I looked at the graph $2\cos(\frac{2}{3}x)$ on WolframAlpha:http://www.wolframalpha.com/input/?i=graph+2cos%28%5Cfrac%7B2%7D%7B3%7Dx, and the resulting graph looks like the graph pictured above reflected over the $x$ axis, so I am not sure what to do. Help would be appreciated.
Best Answer
An easy way to find the vertical shift is to find the average of the maximum and the minimum. For cosine that is zero, but for your graph it is $\frac{-1+3}2=1$. Therefore the vertical shift, $d$, is $1$.
Notice that the amplitude is the maximum minus the average (or the average minus the minimum: the same thing). In your graph it is $3-1=2$ (or $1--1=2$), as you already knew. This gives us a check on both the vertical shift and the amplitude. By the way, $a$ could be the negative of the amplitude, though it is usually taken to be the amplitude.
The period is $\frac p{|b|}$, where $p$ is the period of the "base" function. The period of the graph is seen to be $3\pi$ and cosine's period is $2\pi$, so a positive value for $b$ is $\frac{2\pi}{3\pi}=\frac 23$. Note the period is not $b$ as you wrote. Again, $b$ could be negative but it is usually taken to be positive.

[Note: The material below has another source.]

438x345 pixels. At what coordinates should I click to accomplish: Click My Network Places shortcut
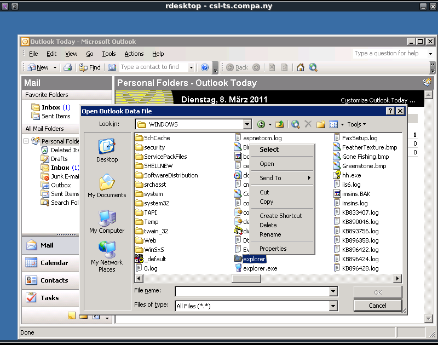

An easy way to find the phase shift for a cosine curve is to look at the $x$ value of the maximum point. For cosine it is zero, but for your graph it is $3\pi/2$. That is your phase shift (though you could also use $-3\pi/2$). By the way, the formula for phase shift is not $c$, but $-\frac cb$ to the right. This is easier to see if you rewrite the formula as
$$f(x)-d=a\cos\left[b\left(x--\frac cb \right)\right]$$